◆ DOCUMENT EXCERPT:
When his dancer partner, Mia, lands in the hospital after an accident, Armando persuades her to train for an upcoming wheelchair ballroom dancing contest.
Set against the exciting backdrop of competitive ballroom dancing, Musical Chairs is about Armando a Bronx-bred Latino who aspires to be a dancer but whose only way in is as handyman at a Manhattan dance studio, and Mia, an Upper East Side princess who is the studio’s star performer.
Though worlds apart, their shared passion for dance promises to bring them together until a tragic accident changes Mia’s life forever, and she finds herself wheelchair-bound at a rehab facility, with her dreams of a dance career shattered. Fortunately, Armando has enough dreams for both of them and, when he hears about a wheelchair ballroom dance competition that will soon be held in NY, he sees a way to return something to Mia that she thinks is lost forever.
At first she is reluctant – wheelchair dancing, though highly popular overseas, is something she never even knew existed. But, with the help of several other patients at the rehab center, Armando organizes an intense training program that will bring them all center stage and in the spotlight. The prize is irrelevant; what they really stand to win back is their zest for life.
While our good friend Mark Urman, who owns Paladin Pictures, may not ever release a blockbuster, he is consistent with the quality of movie posters for each of his films. And Musical Chairs is no exception. One of the best movie posters of 2012, for sure.

◆ DESCRIPTION OF THE TASK:
Write out the Musical Chairs write-up again, starting at the words "When his dancer" and stopping after "ballroom dancing contest.", and switch "hospital" to "clinic".

◆ PROVIDED DATA:
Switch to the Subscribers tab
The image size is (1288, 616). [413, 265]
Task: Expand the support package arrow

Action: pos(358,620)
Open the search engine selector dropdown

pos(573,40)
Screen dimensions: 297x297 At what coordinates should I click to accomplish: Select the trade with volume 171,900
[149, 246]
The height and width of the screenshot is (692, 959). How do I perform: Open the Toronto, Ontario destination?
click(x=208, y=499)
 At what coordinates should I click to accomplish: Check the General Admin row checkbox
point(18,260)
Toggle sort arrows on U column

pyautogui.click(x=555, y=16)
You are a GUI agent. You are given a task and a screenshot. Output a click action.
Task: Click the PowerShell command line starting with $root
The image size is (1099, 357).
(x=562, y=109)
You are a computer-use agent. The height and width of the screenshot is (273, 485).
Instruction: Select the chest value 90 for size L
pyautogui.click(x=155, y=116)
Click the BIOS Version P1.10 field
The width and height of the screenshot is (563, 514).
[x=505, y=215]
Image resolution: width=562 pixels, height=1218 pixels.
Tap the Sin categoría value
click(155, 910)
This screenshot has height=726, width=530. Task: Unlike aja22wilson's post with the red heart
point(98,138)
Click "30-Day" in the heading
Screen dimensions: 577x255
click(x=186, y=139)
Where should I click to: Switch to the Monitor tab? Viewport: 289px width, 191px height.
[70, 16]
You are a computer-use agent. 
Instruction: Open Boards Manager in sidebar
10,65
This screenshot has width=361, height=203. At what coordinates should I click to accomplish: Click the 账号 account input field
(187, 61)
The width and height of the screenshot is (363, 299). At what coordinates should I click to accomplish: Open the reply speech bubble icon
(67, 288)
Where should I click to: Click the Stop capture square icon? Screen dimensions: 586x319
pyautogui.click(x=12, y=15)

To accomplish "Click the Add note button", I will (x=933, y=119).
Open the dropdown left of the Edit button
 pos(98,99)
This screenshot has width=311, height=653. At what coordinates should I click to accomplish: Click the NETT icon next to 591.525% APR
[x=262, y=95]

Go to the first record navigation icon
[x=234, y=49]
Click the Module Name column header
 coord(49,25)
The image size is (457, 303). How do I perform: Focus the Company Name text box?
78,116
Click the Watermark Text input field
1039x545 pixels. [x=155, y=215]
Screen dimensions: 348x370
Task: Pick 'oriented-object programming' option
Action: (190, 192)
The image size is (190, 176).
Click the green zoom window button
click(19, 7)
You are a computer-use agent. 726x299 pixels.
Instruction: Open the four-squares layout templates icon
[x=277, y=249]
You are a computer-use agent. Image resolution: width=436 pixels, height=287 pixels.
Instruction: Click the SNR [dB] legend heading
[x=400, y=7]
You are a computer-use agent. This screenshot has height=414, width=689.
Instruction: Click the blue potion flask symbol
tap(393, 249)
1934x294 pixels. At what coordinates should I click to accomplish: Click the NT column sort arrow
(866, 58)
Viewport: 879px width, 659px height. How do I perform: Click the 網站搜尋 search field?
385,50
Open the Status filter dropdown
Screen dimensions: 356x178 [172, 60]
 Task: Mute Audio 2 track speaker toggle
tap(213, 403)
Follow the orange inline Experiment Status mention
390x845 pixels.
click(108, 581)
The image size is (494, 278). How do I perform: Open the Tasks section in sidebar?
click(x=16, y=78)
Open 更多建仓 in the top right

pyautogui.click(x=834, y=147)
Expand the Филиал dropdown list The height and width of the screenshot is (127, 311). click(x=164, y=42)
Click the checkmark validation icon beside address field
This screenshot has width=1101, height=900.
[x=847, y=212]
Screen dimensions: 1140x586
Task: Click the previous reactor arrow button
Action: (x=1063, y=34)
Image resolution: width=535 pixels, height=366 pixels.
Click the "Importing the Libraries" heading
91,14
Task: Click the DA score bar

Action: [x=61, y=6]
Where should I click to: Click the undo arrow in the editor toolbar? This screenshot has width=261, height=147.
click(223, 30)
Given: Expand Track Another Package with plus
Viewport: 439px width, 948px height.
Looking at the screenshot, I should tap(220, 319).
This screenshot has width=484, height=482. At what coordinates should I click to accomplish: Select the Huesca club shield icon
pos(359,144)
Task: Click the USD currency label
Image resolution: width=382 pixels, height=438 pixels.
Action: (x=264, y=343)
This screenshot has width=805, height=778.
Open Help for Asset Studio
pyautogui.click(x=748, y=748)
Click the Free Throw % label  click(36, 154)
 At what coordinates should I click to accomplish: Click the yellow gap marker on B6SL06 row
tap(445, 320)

◆ OUTPUT BELOW:
When his dancer partner, Mia, lands in the clinic after an accident, Armando persuades her to train for an upcoming wheelchair ballroom dancing contest.